Записки старого казака. Пластуны на Лабинской линии (Шпаковский) - страница 55

Начальник линии, В-в, во время обеда, разговорясь об этой тишине и о так сильно его озабочивавшем спокойствии горцев, обратился ко мне не с приказанием начальника, а как к боевому помошнику, на которого не раз полагался. – «Тишина меня тревожит; она недаром… Съезди ты сам на разведку со своими Мандруйкой и Запорожцем – вы трое стоите доброго десятка пластунов». Этот лестный вызов не мог попасть лучше в цель… И в тот же вечер мы втроем были уже за Лабой. За трое суток немало повымотали мы коней. Побывали в долинах и в ущельях Черных Гор, среди которых находились большей частью ставки шейха; побывали мы и на Теректли-Мектеп (на реке Белой, главное место судилиша и сбора влиятельных лиц для секретных совещаний); повидались тайком, по условным знакам, с кунаками-лазутчиками; но мало узнали толкового, а тем более положительного о намерениях Амина, сильно влиявшего на умы горцев… Я решился послать Мандруйку пешим в аул к султану Ерыкову. Султан – давнишний плутяга, для которого «бакшишь» или «пекшешь», т. е. подарок деньгами или вещью, были главными двигателями. Он несколько раз был прощаем и награждаем чинами от нашего правительства, и в последний раз, до побега в горы, был штабс-ротмистром, прикомандированным к нашей бригаде, и даже командовал сотней. Он меня любил и уважал по-своему, и я решился положиться на него и разузнать, как от личности вполне влиятельной в горах и конкурировавшей с шейхом. Султан был истый прототип, под который подходят все люди подобного характера. В этом атлете соединялись природный ум, удивительная сметливость, безумная отвага, беспримерная самонадеянность, чисто-горская удаль, отсутствие всяких, как говорят французы, «scrupules de conscience» (зазрений совести), инстинктивная доброта сердца дикаря, который свирепеет и готов на все, если его раздражить – сей же час забывает сделанное ему зло, если не видит сопротивления (кстати заметить, что он воспитывался в одном из наших кадетских корпусов, и потому был более развит сравнительно с его земляками).

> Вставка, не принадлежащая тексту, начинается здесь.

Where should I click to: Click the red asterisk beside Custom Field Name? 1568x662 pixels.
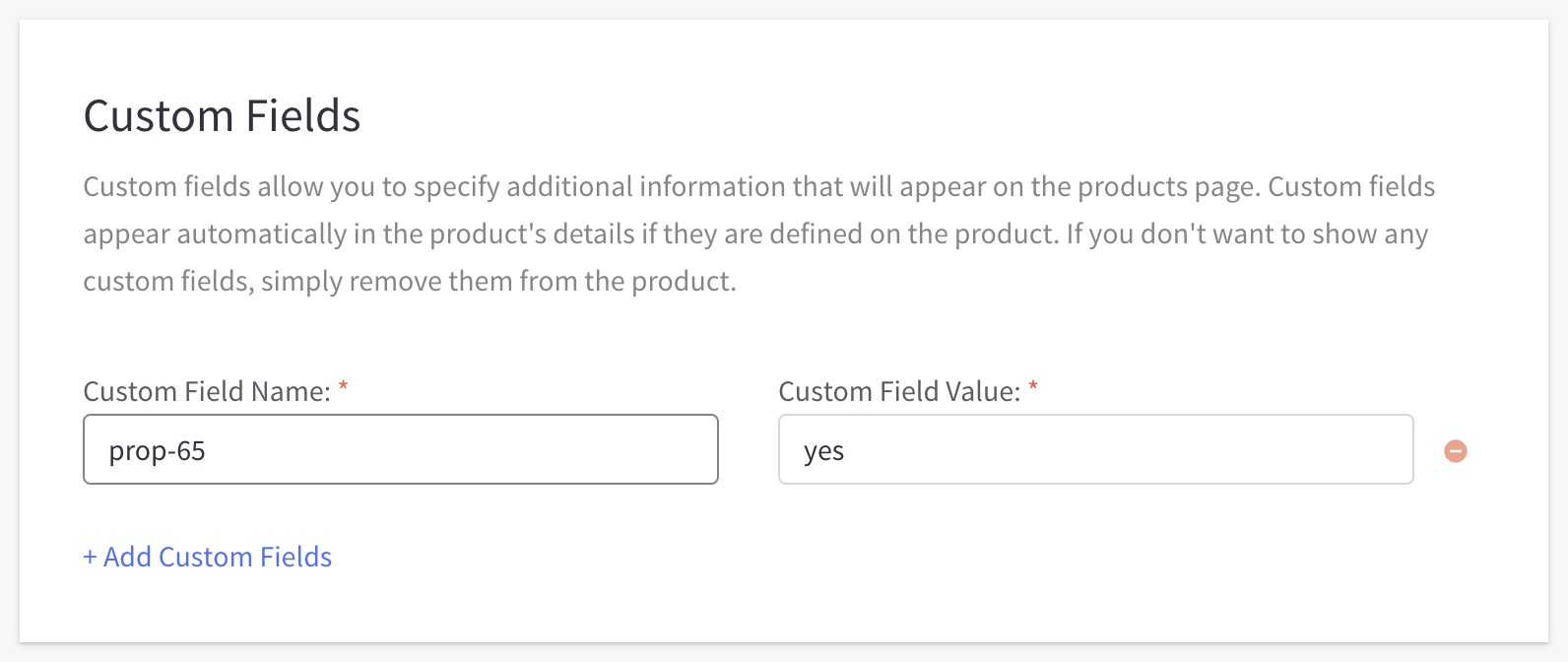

От этой личности и от этой недюжинной натуры, я всегда ожидал всего в больших размерах; вот почему и обратился к нему… К свету вернулся Мандруйко (его лично и хорошо знал султан), и сказал, что Ерыков принял с благодарностью посланные ему от имени В-ва часы, и увидится со мной ночью с глазу на глаз в Уракаевском ущелье близ Пшедаха (священное дерево) .

Место было знакомое, и опасаться засады было бы смешно после моего обращения к личности здесь обрисованной. Оставив товарищей-пластунов с лошадьми в лесу, я пробрался версты полторы кустами и густой травой и притаился у ствола векового пшедаха Ночь была чернее тюрьмы; порывистый ветер гнал валуны туч, нависших свинцовыми слоями и бросавших мелкие дождевые капли, проникавшие до костей, от которых понамокшая бурка немного спасала… В темноте слух, а не глаз больше настороже, и, невольно сжимая рукоять кинжала, я ждал этого tet a tet… Около полночи защекотала горная курочка и, затем, три раза крикнул горный беркут: это были условные сигналы нашей встречи… Подвыл я шакалом в ответ, и так жалобно, что самому стало смешно… Вскоре зашелестела трава под осторожной, но твердой походкой, и султан дружески пожал мне руку со словами: «ты все такой же, мой Аполлон, такой же джигит очертя голову и такой же неизменный товарищ! Что тебе хочется знать, спрашивай: для тебя и В-ва у мена нет заветного, нет тайн, да и что мне наши шакалы и кроты, когда я уже обрусел»!.. Более часу беседовали мы, как старые друзья, и много узнал я сокровенных тайн, ненавистного душе султана, Амин-Магомета с его клевретами, ползавшими перед ним по-восточному, да, пожалуй, и по нашему, старому адату. Тишина была недаром предвестницей того гибельного урагана, который едва не разразился на линии 14-го мая 1851 года.